A Milano, il Ftse Mib guadagna lo 0,4% a 39.794 punti, bene come il Dax di Francoforte (+0,6%) e il CAC 40 di Parigi (+0,2%); più cauti l’Ibex35 di Madrid e il Ftse 100 di Londra entrambi flat.
Gli investitori restano cauti, frenati dalle parole di Trump che ha annunciato l’invio delle lettere sui dazi a partire da oggi e l’entrata in vigore delle tariffe di ritorsione dal 1° agosto se entro il 9 luglio non verranno raggiunti accordi con i partner commerciali.
Inoltre, il presidente USA ha minacciato tariffe aggiuntive del 10% ai Brics e paesi alleati.
L’Ue punta intanto a un accordo di principio con un dazio base del 10% più alcune esenzioni o riduzioni settoriali in cambio dell’acquisto di più prodotti Usa a partire dal Gnl.

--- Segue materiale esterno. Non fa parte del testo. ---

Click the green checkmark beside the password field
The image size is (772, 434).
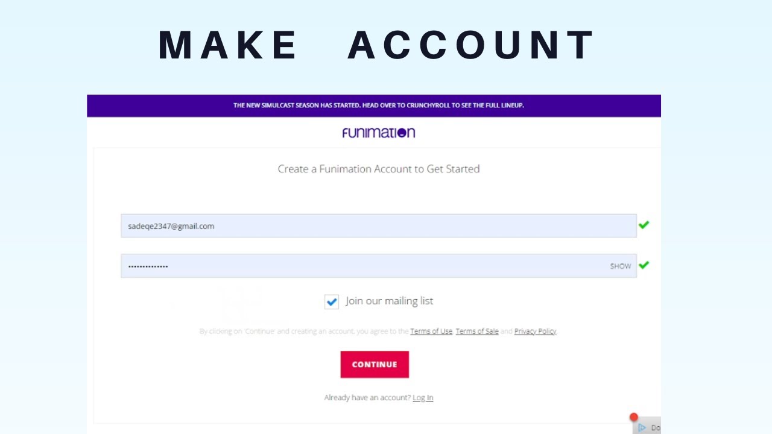644,265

Dall’agenda macro, nell’Eurozona, a maggio, le vendite al dettaglio hanno virato a -0,7% su base mensile, a fronte del -0,8% stimato, dopo il +0,3% di aprile (rivisto da +0,1%). Su base annua, hanno rallentato, meno delle attese (+1,2%), a +1,8% dal +2,7% del mese precedente (rivisto da +2,3%).

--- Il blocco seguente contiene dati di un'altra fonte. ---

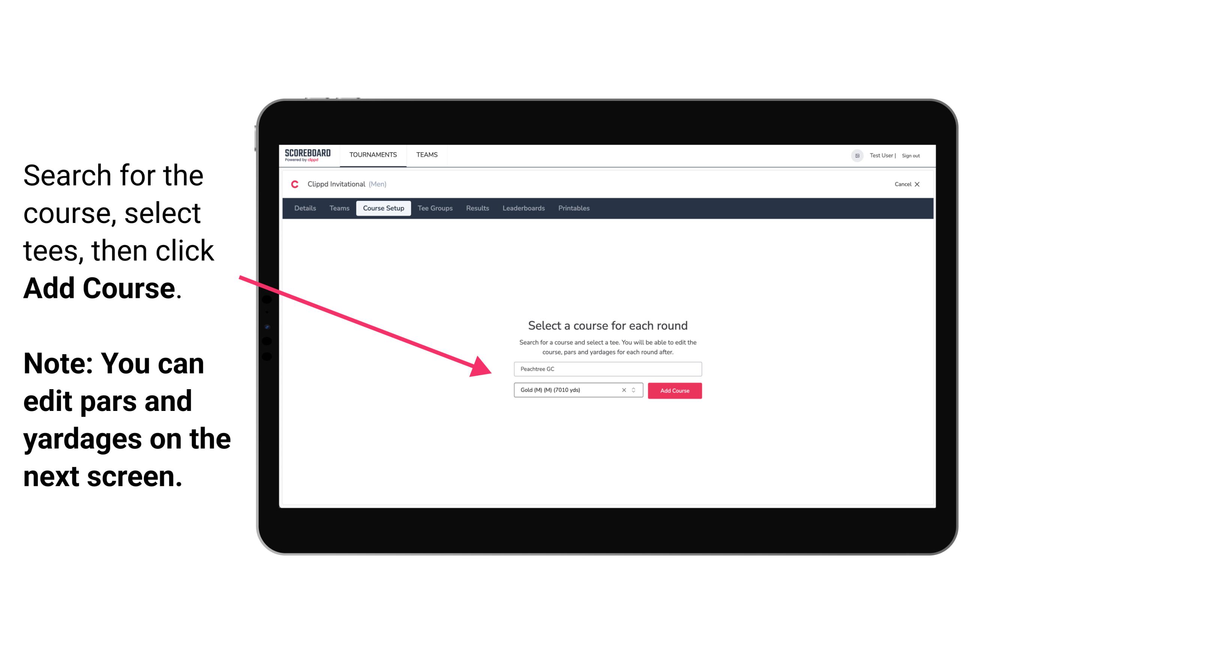The height and width of the screenshot is (653, 1213).
Task: Click the TOURNAMENTS navigation icon link
Action: 372,154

Sempre a maggio, la produzione industriale tedesca è aumentata dell’1,2% su base mensile, a fronte della variazione nulla delle attese e del -1,6% del mese precedente.
Sul forex, l’euro/dollaro scende a 1,173 mentre il cambio dollaro/yen sale a 145,4. Tra le materie prime, il petrolio torna salire con il Brent (+0,4%) a 68,6 dollari al barile e il Wti (+0,6%) a 66,9 dollari al barile.

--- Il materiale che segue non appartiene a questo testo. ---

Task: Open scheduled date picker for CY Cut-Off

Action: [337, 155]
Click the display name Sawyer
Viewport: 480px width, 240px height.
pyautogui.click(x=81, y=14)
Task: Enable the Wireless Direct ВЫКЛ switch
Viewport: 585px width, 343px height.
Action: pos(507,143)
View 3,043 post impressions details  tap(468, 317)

Sull’obbligazionario, lo spread Btp-Bund aumenta a 91 punti con il rendimento sul decennale italiano al 3,49%.
Tornando a Piazza Affari, sale in vetta Unipol (+1,9%), seguita da Generali (+1,6%), Banca Mediolanum e MPS (entrambe +1,2%), quest’ultima dopo che Fitch ne ha migliorato i rating; resta in fondo Stellantis (-2,2%), preceduta da Saipem (-1,7%) e Snam (-1,2%).